If you were an alien engineer sitting down to write that loss function for humans, you probably wouldn’t predict that they’d end up wanting to make and listen to audio data that sounds like Beethoven’s music, or image data that looks like van Gogh’s paintings. Unless you knew some math that tells you what kind of AI with what kind of goals g you get if you train on a loss function L over a dataset D.
The problem is that we do not have that math. Our understanding of what sort of thinky-thing with what goals comes out at the end of training is close to zero. We know it can score high on the loss function in training, and that’s basically it. We don’t know how it scores high. We don’t know why it “wants” to score high, if it’s the kind of AI that can be usefully said to “want” anything. Which we can’t tell if it is either.
With the bluntness of the tools we currently possess, the goals that any AGI we make right now would have would effectively be a random draw from the space of all possible goals. There are some restrictions on where in this gigantic abstract goal space we would sample from, for example the AI can’t want trivial things that lead to it just sitting there forever doing nothing. Because then it would be functionally equivalent to a brick and have no reason to try and score high on the loss function in training, so it would be selected against. But it’s still an incredibly vast possibility space.

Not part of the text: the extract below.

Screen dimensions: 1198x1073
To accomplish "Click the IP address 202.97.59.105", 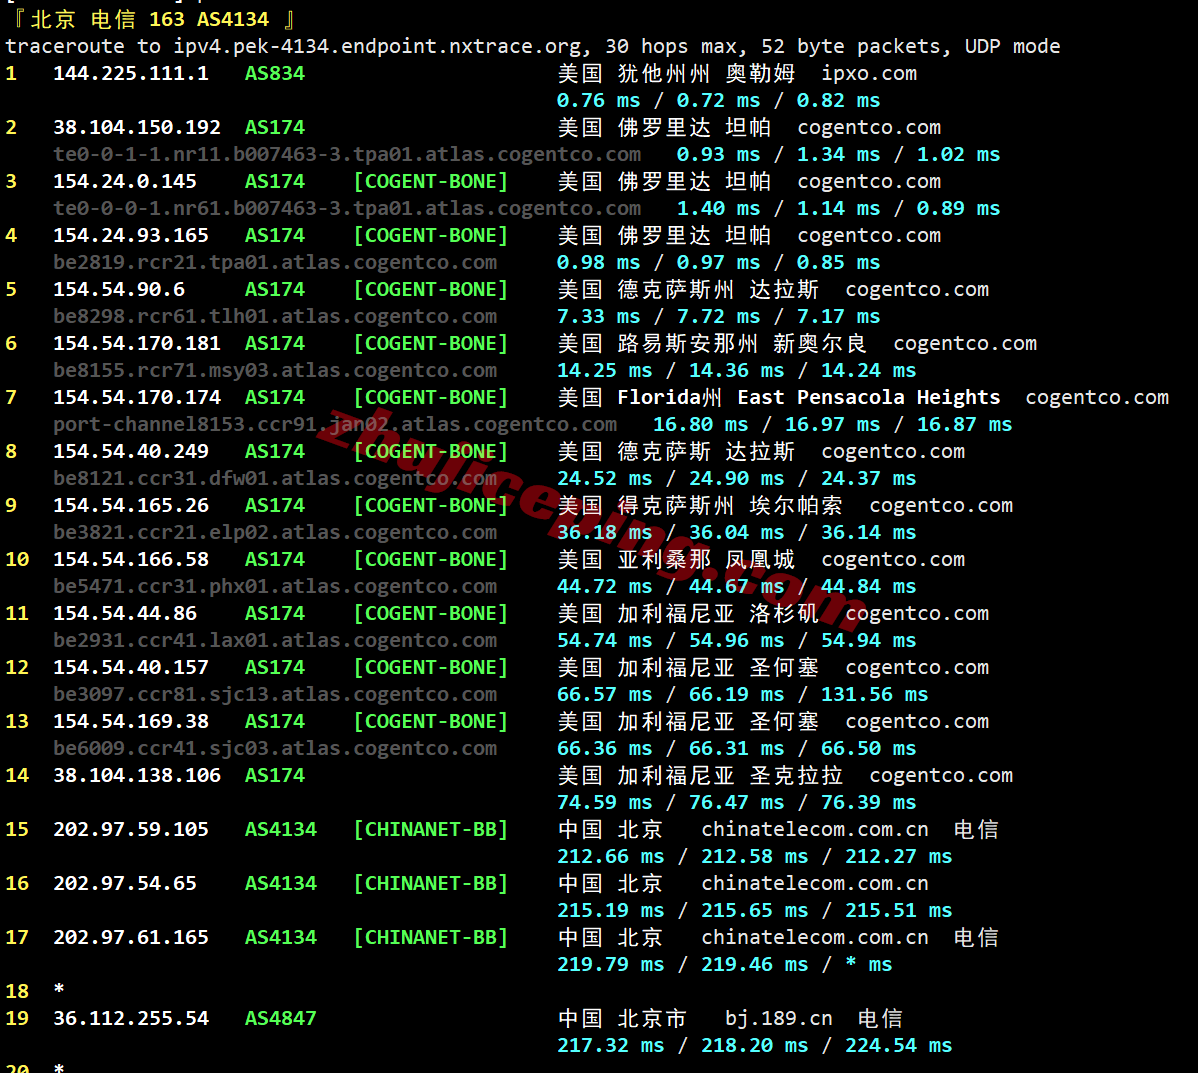I will pyautogui.click(x=131, y=829).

Unfortunately, humans and human values are very specific things, and most goals in goal space make no mention of them. If a reference to human goals does get into the AGIs goals, there’s no reason to expect that it will get in there in the very specific configuration of the AGI wanting the humans to get what they want.

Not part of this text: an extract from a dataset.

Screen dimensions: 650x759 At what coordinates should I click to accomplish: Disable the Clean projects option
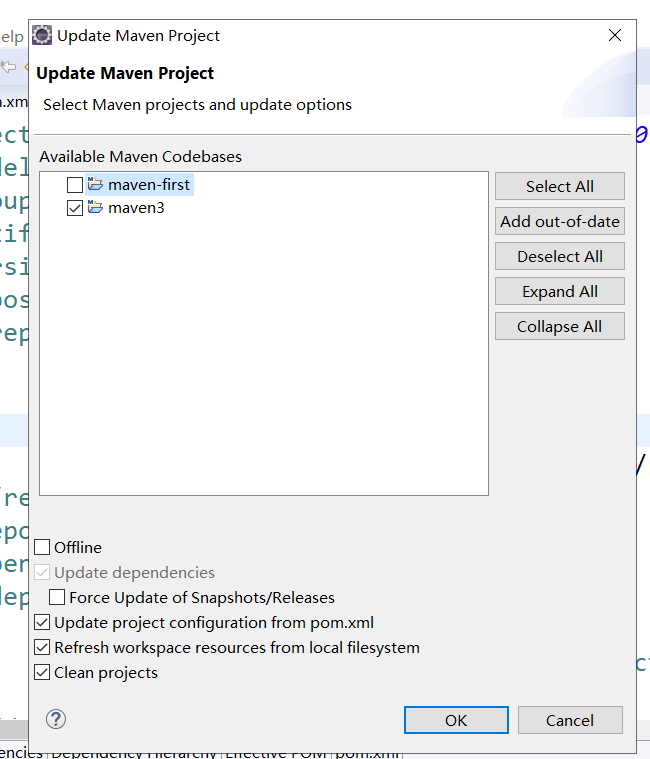point(43,672)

So the AGI gets some random goal that involves more than sitting around doing nothing, but probably isn’t very directly related to humans, any more than humans’ goals are related to correctly predicting the smells that enters their noses. The AGI will then probably gather resources to achieve this goal, and not care what happens to humans as a consequence. Concretely, that may look like earth and the solar system getting converted into AGI infrastructure, with no particular attention paid to keeping things like an oxygen rich atmosphere around. The AGI knows that we would object to this, so it will make sure that we can’t stop it. For example, by killing us all.
If you offered it passage off earth in exchange for leaving humanity alone, it would have little reason to take that deal. That’s leaving valuable time and a planet worth of resources and on the table. Humanity might also make another AGI some day, and that could be a serious rival. On the other hand, just killing all the humans is really easy, because they are not smart enough to defend themselves. Victory is nigh guaranteed. So it probably just does that.
Thanks, this is helpful.
The fact that humans can’t assign negative penalties if they’re dead is a good point.
I’m definitely just drawing analogies from my (imperfect) understanding of how LLMs/art AIs work here. How do you assume that AI labs will (try to) train more agenty and/more superintelligent AIs?
How would you do it instead?
Re ‘constraint’, that’s maybe the wrong word: I meant less that AIs would limit their impact, more...like, if I was close-to-omnipotent, I wouldn’t maximize/optimize for just one thing, but probably lots of things that I value. You could frame this as me maximizing my utility, but my point is, it wouldn’t look like paperclip maximizing. AIs might not be like humans, but humans are the most intelligent thing we know of, so it doesn’t seem ridiculous to suppose that complex/intelligent entities tend to have complex/multiple goals.
I’ll check out the links you suggest!